In respect of the limited partnership interests in Master Fund
II which will be held by Master Fund III, it is intended that
Master Fund II 's income distributions will be used by Master Fund
III to make income distributions to the Company, which in turn the
Company intends to use to pay dividends on the 2021 Shares. It is
intended that all future repayment of principal received by Master
Fund III with respect to Master Fund II 's underlying investments
during the remainder of its life will be used by Master Fund III
during its investment period to make new portfolio investments.
Dividends
The Company inte nds to pay quarterly dividends to holders of
Realisation Shares representing an amount in aggregate at least
equal to the gross income from investments received by the Company
in the relevant financial period attributable to the Realisation
Shares' interest in Master Fund II and Qualifying Short Term
Investments, less expenses of the Company.
The Board intends to pay quarterly dividends to holders of 2021
Shares representing an amount in aggregate at least equal to the
gross income received by the Company from investments in the
relevant financial year that are attributable to the 2021 Shares'
interest in Master Fund III and qualifying short term investments,
less a proportionate share of the expenses of the Company.
Duration of the Company
Currently, under the Existing Articles, the Company is required
to convene an extraordinary general meeting in 2024 but on or
before 12 June 2024 to propose to Shareholders the Continuation
Resolution. If that Continuation Resolution is passed by
Shareholders, a further Continuation Resolution will be proposed on
the nearest Business Day falling every two years thereafter.
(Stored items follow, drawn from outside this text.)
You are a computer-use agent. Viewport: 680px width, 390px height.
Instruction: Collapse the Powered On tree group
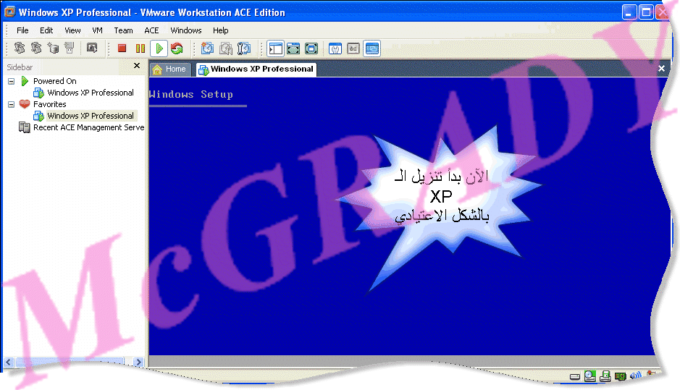12,81
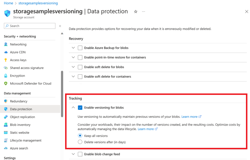250x160 pixels.
Task: Click the Encryption lock icon
Action: (6, 76)
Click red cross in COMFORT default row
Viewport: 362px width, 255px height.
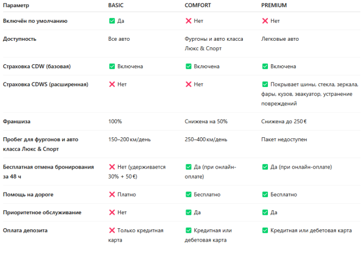[x=188, y=21]
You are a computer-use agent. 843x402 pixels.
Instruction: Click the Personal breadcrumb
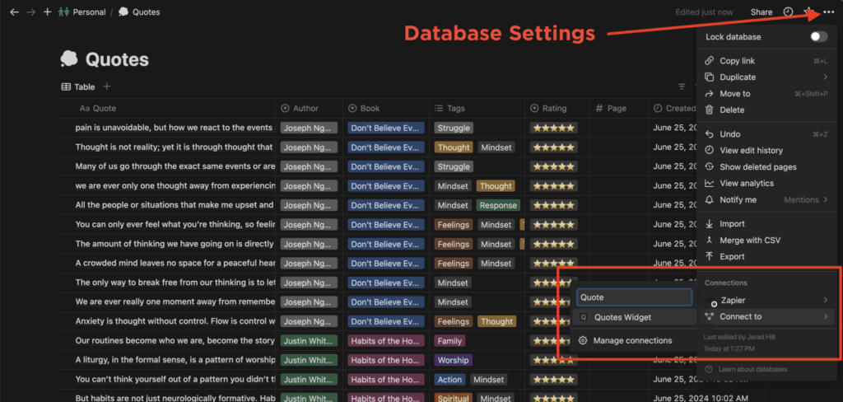89,12
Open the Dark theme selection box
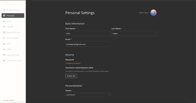This screenshot has width=196, height=103. click(88, 95)
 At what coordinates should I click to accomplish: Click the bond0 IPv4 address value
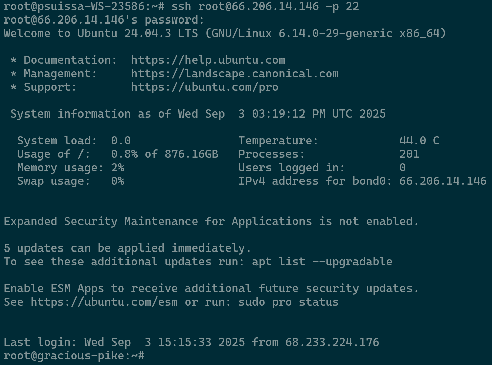443,181
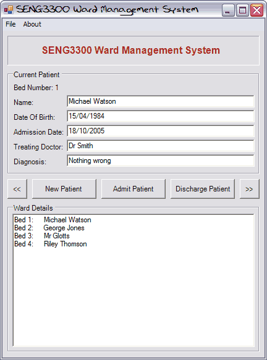This screenshot has height=360, width=267.
Task: Minimize the Ward Management window
Action: tap(228, 10)
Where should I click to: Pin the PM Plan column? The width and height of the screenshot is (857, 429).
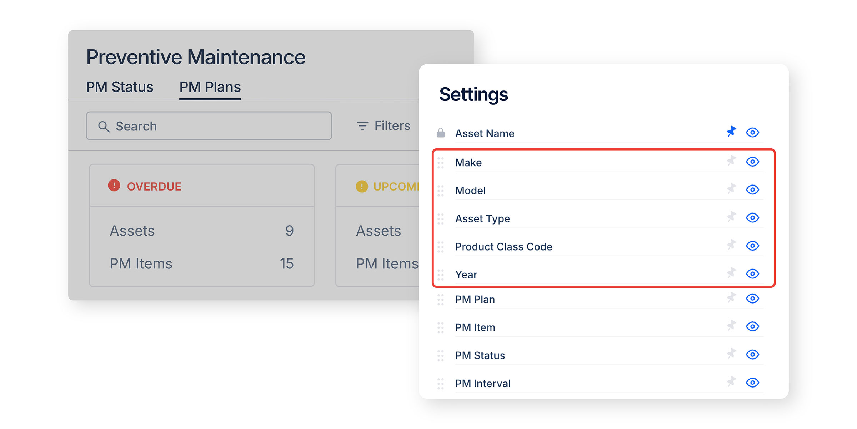click(x=731, y=297)
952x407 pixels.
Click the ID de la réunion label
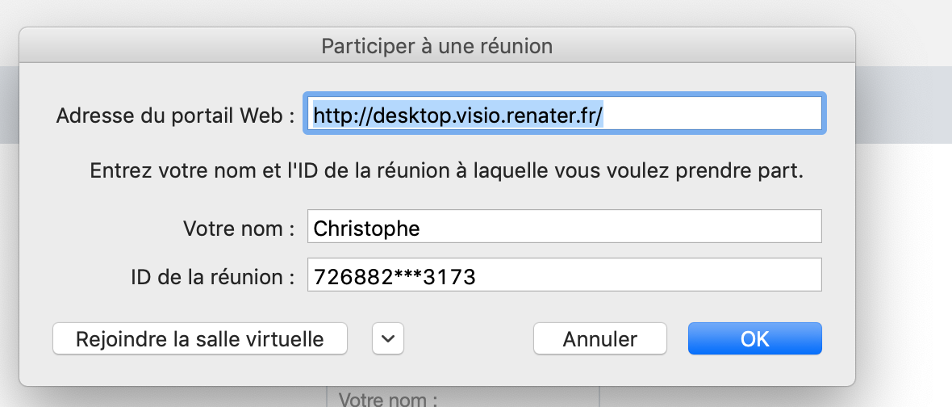click(212, 277)
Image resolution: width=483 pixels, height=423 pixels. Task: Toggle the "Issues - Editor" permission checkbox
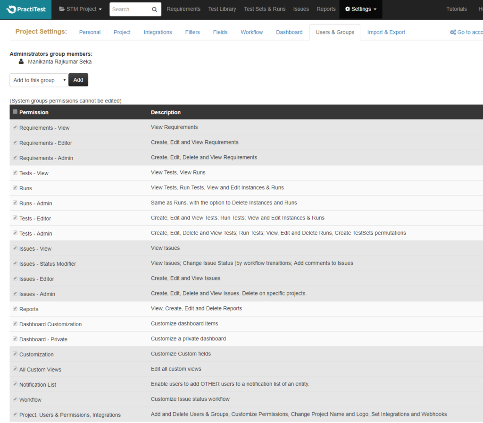tap(15, 279)
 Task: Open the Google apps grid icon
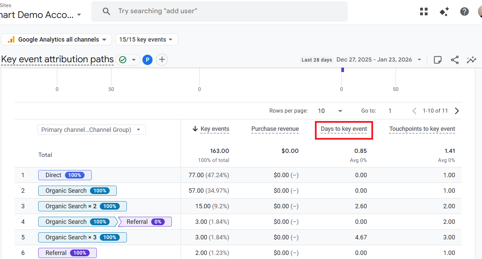424,11
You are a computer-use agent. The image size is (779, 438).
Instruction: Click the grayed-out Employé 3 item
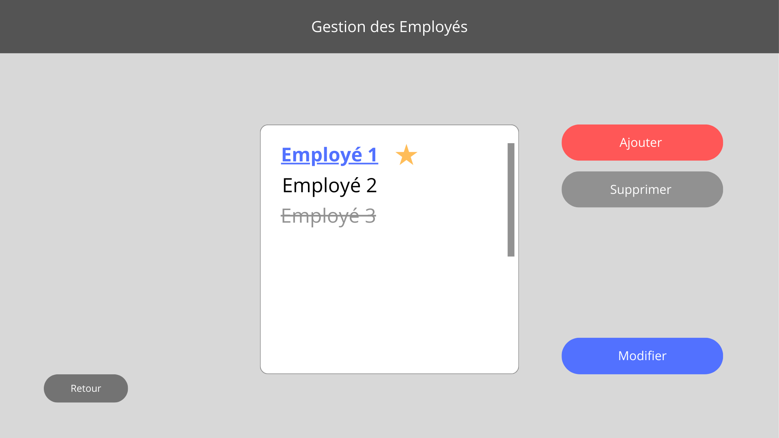point(328,216)
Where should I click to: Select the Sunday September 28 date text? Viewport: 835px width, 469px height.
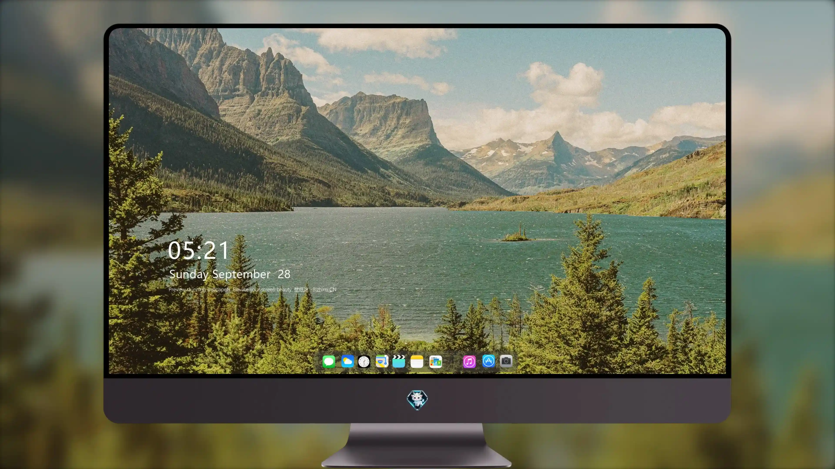(229, 274)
If a
Continuation Resolution is not passed, the Board shall draw up
proposals for the voluntary liquidation of the Company.
As part of the Reorganisation Proposal, a resolution is sought
at the Extraordinary General Meeting which, if passed, would amend
the Existing Articles so as to change the date by which the
Continuation Resolution is to be proposed to 12 June 2028, being a
date which aligns with the planned end date of Master Fund III, but
excluding possible extension periods of Master Fund III either (i)
through extending the time period during which further persons may
be admitted as limited partners of Master Fund III by up to two
additional consecutive one year periods at the discretion of the
General Partner; and/or (ii) by or Master Fund III's term otherwise
ending on a later date due to it continuing to hold any investment
in a CLO issuer which was made during the Commitment Period, or any
reset, upsize, reissue or re-financing thereof, and for which it
has acted as originator for risk retention purposes).
Investment Objective and Revised Investment Policy
The investment objective of the Company will be unchanged, which
is to generate attractive, risk-adjusted returns, principally
through income distributions.
The Company will continue as a feeder fund and will pursue its
investment objective and policies by investing directly in Master
Fund II and Master Fund III (with those assets of the Company
attributable to the Realisation Shares being invested in Master
Fund II and with those assets of the Company attributable to the
2021 Shares and C Shares being invested in Master Fund III).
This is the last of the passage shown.